Dolutegravir is a relatively new anti-HIV treatment, with fewer side effects than others and whose promoters believe it will generate less resistance in the long run. Countries helped by the US fund PEPFAR AIDS were about to become their primary antiretroviral therapy, said International AIDS Society (IAS) President Linda-Gail Bekker.
Waiting for more results public health organizations will recommend that HIV-positive women with pregnancy plans focus on other treatments. "It's hard but I think we have to wait," commented Dr. Zash.

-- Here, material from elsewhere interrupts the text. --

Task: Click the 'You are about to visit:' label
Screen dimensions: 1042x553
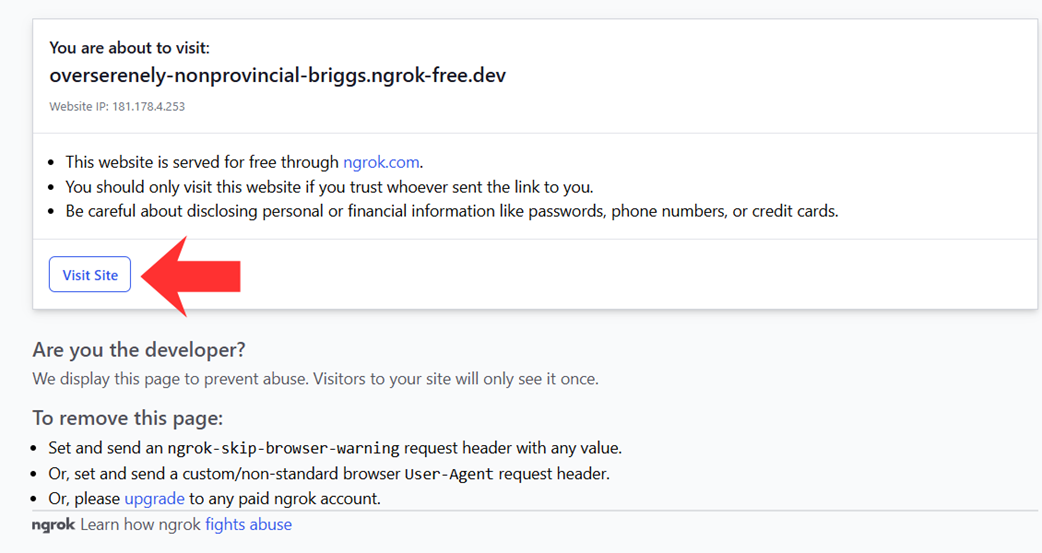Action: (x=129, y=47)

"Very complicated challenge"
A clinical trial to extract HIV from human cells and eliminate it also disappointing results. The researchers tested different treatments, in addition to antiretrovirals that should prevent HIV-positive people from being sick with AIDS, in 60 men.
These volunteers received vaccines that were supposed to teach the immune system to recognize HIV and medicines to force the tanks concealing the virus to reveal themselves, in the hope that they will be attacked. But the health status of these men has not evolved differently from that of others taking only conventional treatment.
For researchers, cure people with HIV will mean reducing this virus responsible for AIDS to a state where it will no longer harm the health of the carriers, who will do without treatment, and where it can no longer be transmitted.
Good news
Good news came from France, however, with the confirmation of the total effectiveness in preventing HIV from pre-exposure prophylaxis (PrEP). Of the 1,435 volunteers recruited between May 2017 and May 2018 in the Paris region to take Truvada (emtricitabine / tenofovir), none was contaminated.